SEMOSS registers claude_code as an alternate implementation of IAgentHarness. It uses the same RunAgent submission and durable run services as other harnesses, while delegating its model/tool loop to the Claude Code integration.
For the native Java loop, see the SEMOSS harness. The two runtimes do not have identical tool, budget, media, or approval behavior.
Use accessible room, model, workspace, and target project identifiers:
RunAgent(
roomId=["<room-id>"],
engine=["<model-engine-id>"],
workspaceId=["<workspace-id>"],
harnessType=["claude_code"],
space=["<target-project-id>"],
command=["Inspect the application and explain its structure."],
wait=[false]
);
The public entry point is RunAgent with a harness selection. Older examples using a standalone ClaudeCode(...) reactor do not describe this path.
| Component | Responsibility |
|---|---|
| ClaudeCodeAgentHarness | Adapts AgentRunContext to the external runtime |
| ClaudeCodeManager | Configures the managed Python process, model proxy credentials, working target, and CLI integration |
| ClaudeCodeClient | Wraps the Claude Agent SDK and configures session/resume behavior |
| AgentRunStreamService | Canonical run event buffering and polling |
The manager resolves the CLI path from deployment configuration, an SDK-bundled binary where available, and its supported fallback lookup. The Python environment and CLI must actually be present in the deployed runtime; a source checkout alone does not install them.

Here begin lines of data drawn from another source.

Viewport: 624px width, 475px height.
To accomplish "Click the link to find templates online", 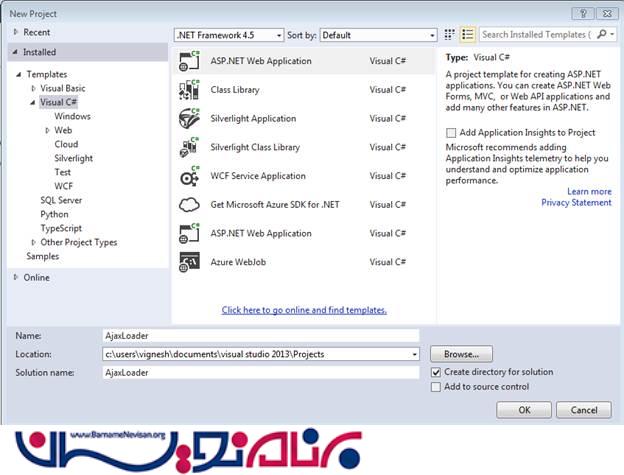I will click(x=304, y=310).
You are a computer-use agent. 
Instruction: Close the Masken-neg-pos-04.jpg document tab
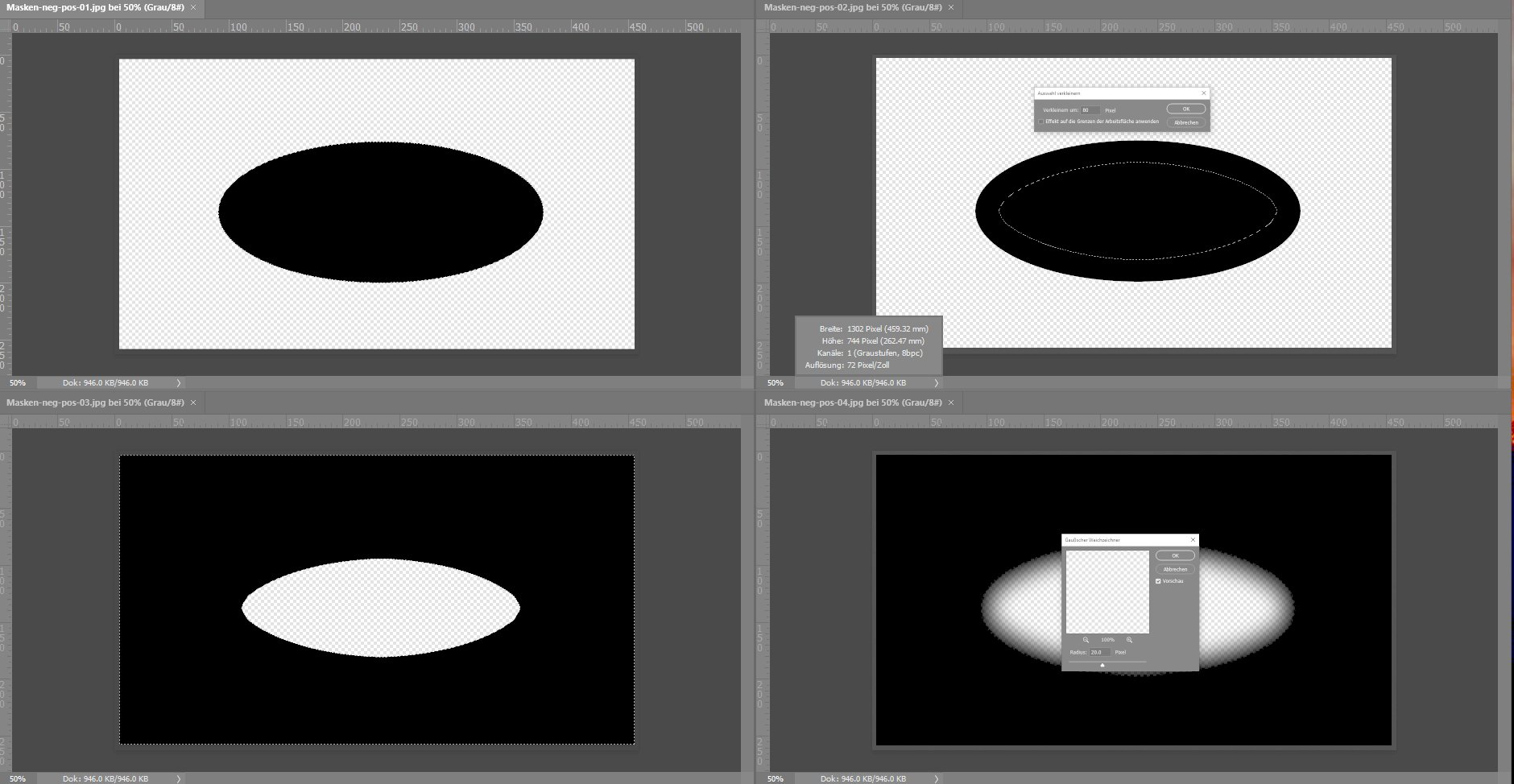[951, 402]
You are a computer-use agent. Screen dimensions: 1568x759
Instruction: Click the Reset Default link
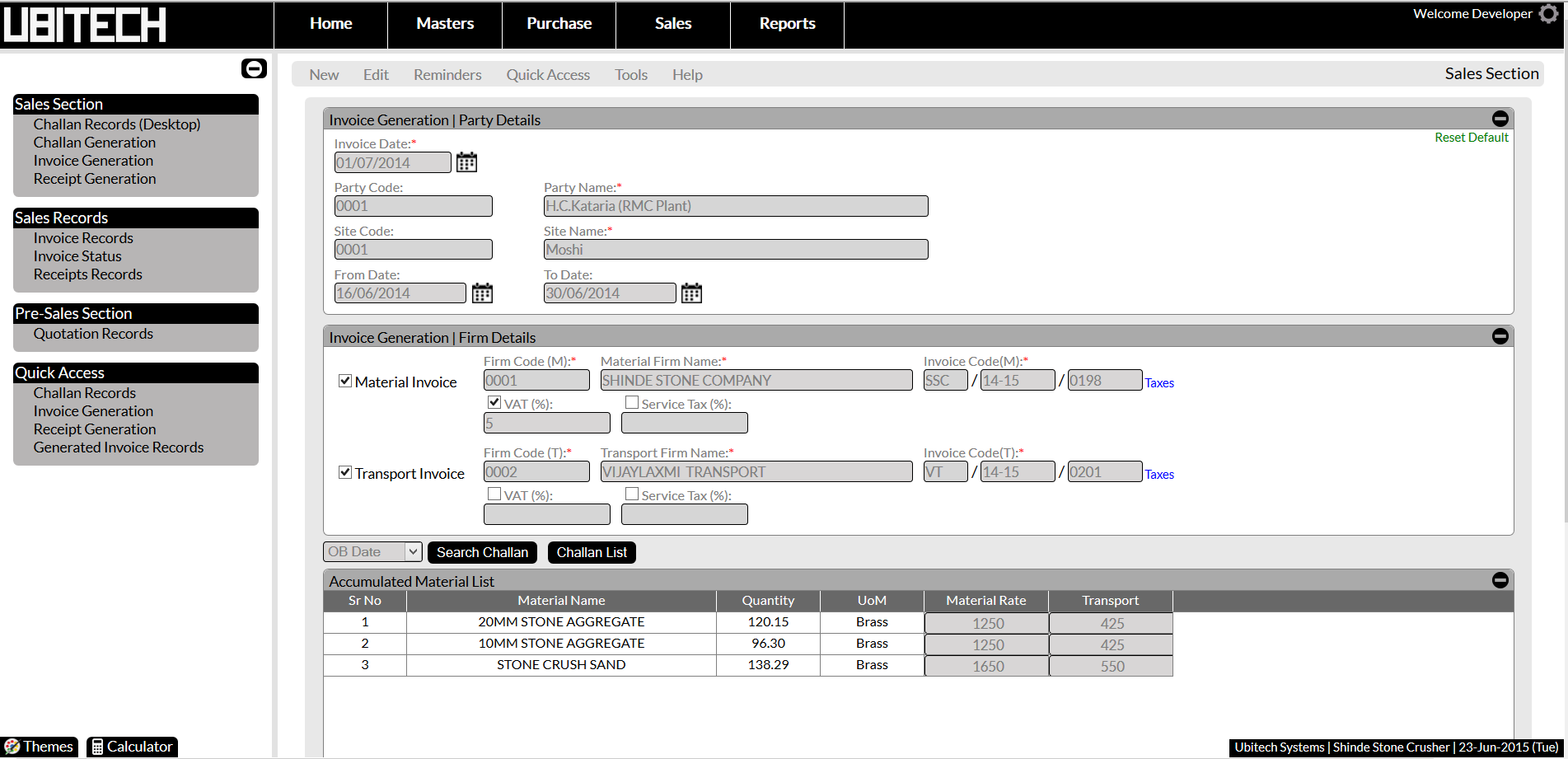pos(1471,138)
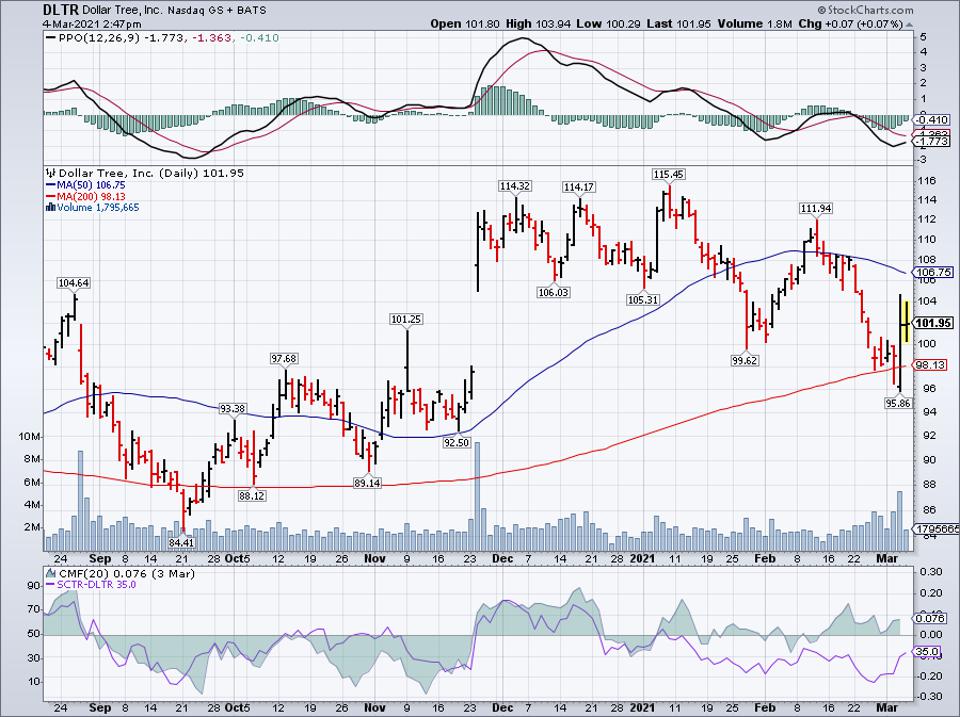The image size is (960, 717).
Task: Click the StockCharts.com watermark link
Action: [x=905, y=7]
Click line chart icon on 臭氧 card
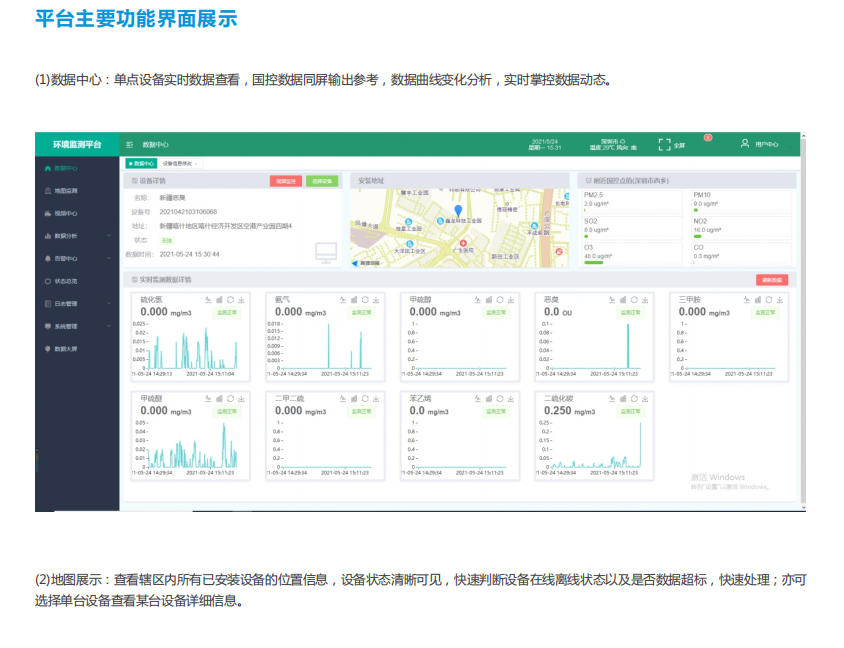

The integration routes model requests through the configured SEMOSS model endpoint and uses the caller's permitted model context. The working directory comes from the agent runner's authorized target; there is no automatic client/ suffix. Select a relative subdirectory explicitly when needed.
Workspace MCP resources are passed to the adapter. Attached skills are staged under .claude/skills/ before execution, using the shared skill lifecycle. The external runtime then applies its own instruction/tool loading behavior.
The Python wrapper supports session resume keyed to room history; it is not limited to independent one-off conversations. Continuing a room requires the corresponding runtime/session assets and configuration.
The adapter owns a separate loop. Native maxTurns, reflection counts, and native tool-approval behavior should not be interpreted as external-runtime guarantees. The current Python wrapper also sets permission behavior and turn options internally; inspect its implementation before relying on a requested override. The harness does not advertise the native media-input capability.
Canonical run events are supported for this adapter, while the returned native-loop iteration/tool trace fields do not represent its complete external transcript. Use durable run status and streaming and the associated conversation/transcript representation when diagnosing a run.
Confirm the managed Python environment, SDK/CLI availability, selected model endpoint, target project permissions, staged skills, and configured sandbox support. Keep adapter code, Python runtime assets, and Monolith model proxy routes on compatible versions.
See agent configuration, local Docker setup, and Monolith integration. For Kubernetes and semoss-artifacts property configuration, use SEMOSS-deployment.